Vor rund 15 Jahren habe ich mich mit der Frage der Anerkennung eines dritten Geschlechts für Intersexuelle beschäftigt und dazu auch (mit meinem akademischen Lehrer Andreas Frewer) publiziert. Das Bundeskabinett hat das dritte Geschlecht aufgrund einer Verpflichtung durch einen Beschluss des Bundesverfassungsgerichts nunmehr anerkannt und will einen entsprechenden Gesetzesvorschlag einbringen. Damals war ich der Ansicht, dass der Gesetzgeber eine solche Entscheidung nicht treffen sollte, weil es für die Betroffenen – oft Babys und kleine Kinder – kaum Vorteile, aber erhebliche Nachteile aufgrund von Diskriminierung in Kindergärten, Schulen und an anderen Orten gäbe.

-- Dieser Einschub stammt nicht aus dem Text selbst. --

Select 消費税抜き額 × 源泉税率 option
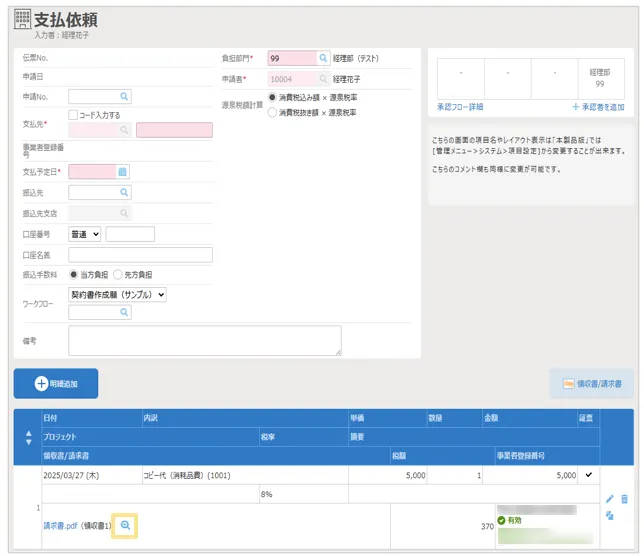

Für diese Auffassung bin ich in der Literatur teils gelobt, teils aber auch heftig kritisiert worden. Nach eineinhalb Jahrzehnten, viel Lektüre und Gesprächen mit Betroffenen sehe ich die Sache nunmehr anders als früher. Die in der früheren medizinischen Fachliteratur genannte Krebsgefahr durch undifferenziertes, entartetes gonadales Gewebe scheint in der Realität längst nicht so groß zu sein, wie befürchtet. Man kann also ein drittes Geschlecht vergeben und zuwarten, ob die betroffene Person in Kindheit, Jugend und Erwachsenenleben zu einem der beiden traditionellen Geschlechter tendiert und es dahin ändern möchte, oder ob es beim dritten Geschlecht verbleibt.
Durch die “Ehe für alle” ist ein weiteres Argument gegen das dritte Geschlecht entfallen. Denn dadurch, dass nunmehr klargestellt ist, dass jeder Mensch jeden anderen heiraten darf, gleich welches Geschlecht diese Person hat, spricht auch nichts dagegen, dass Intersexuelle Männer, Frauen oder andere Angehörige des dritten Geschlechts heiraten.
Was bleibt, ist allein das Diskriminierungsargument: Hänseleien, Ablehnung und handfesten Benachteiligungen im sozialen Umfeld werden sich intersexuelle Menschen voraussichtlich auch nach der staatlichen Anerkennung eines dritten Geschlechts stellen müssen. Es liegt an uns allen, aktiv dagegen anzukämpfen.